Please scale the records from the line with "Viewport: 1359px width, 732px height." up to and including the line with "click(x=103, y=163)", giving only those lines in full with their requests, and multiply every coordinate in the answers by 1.85, rounding to whole numbers with halves going up. Leave the numbers in the requests unchanged.

## begin Task inputs

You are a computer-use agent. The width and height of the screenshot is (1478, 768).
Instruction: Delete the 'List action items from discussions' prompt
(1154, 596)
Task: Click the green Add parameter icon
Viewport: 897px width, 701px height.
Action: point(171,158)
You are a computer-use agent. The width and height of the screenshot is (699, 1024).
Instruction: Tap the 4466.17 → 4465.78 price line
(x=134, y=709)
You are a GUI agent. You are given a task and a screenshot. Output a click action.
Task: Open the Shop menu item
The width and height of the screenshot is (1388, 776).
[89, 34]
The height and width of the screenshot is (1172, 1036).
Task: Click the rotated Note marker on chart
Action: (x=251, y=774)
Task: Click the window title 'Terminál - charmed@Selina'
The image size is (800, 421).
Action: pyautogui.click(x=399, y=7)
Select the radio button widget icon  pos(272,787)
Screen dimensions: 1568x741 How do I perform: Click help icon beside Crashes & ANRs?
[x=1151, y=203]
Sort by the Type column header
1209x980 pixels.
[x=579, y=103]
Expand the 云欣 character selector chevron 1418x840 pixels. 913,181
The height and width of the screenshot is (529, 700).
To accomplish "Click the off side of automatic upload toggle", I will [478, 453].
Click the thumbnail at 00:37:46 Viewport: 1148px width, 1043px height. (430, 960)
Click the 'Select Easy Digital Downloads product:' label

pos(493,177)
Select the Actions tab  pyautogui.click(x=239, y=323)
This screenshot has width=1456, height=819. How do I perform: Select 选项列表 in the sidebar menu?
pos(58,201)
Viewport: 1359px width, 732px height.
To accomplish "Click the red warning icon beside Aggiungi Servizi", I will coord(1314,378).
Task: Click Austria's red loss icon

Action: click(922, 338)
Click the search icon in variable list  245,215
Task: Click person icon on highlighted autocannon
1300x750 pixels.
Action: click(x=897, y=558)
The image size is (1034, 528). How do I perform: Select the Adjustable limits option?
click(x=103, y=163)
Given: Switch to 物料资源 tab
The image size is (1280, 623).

## end Task inputs

- _Solution to this problem_
Viewport: 1359px width, 732px height.
To accomplish "Click the red warning icon beside Aggiungi Servizi", I will coord(2431,699).
Task: Click Austria's red loss icon

Action: click(1706, 625)
Click the search icon in variable list  453,398
Task: Click person icon on highlighted autocannon
1300x750 pixels.
Action: click(x=1659, y=1032)
The image size is (1034, 528). How do I perform: Select the Adjustable limits option?
click(x=191, y=302)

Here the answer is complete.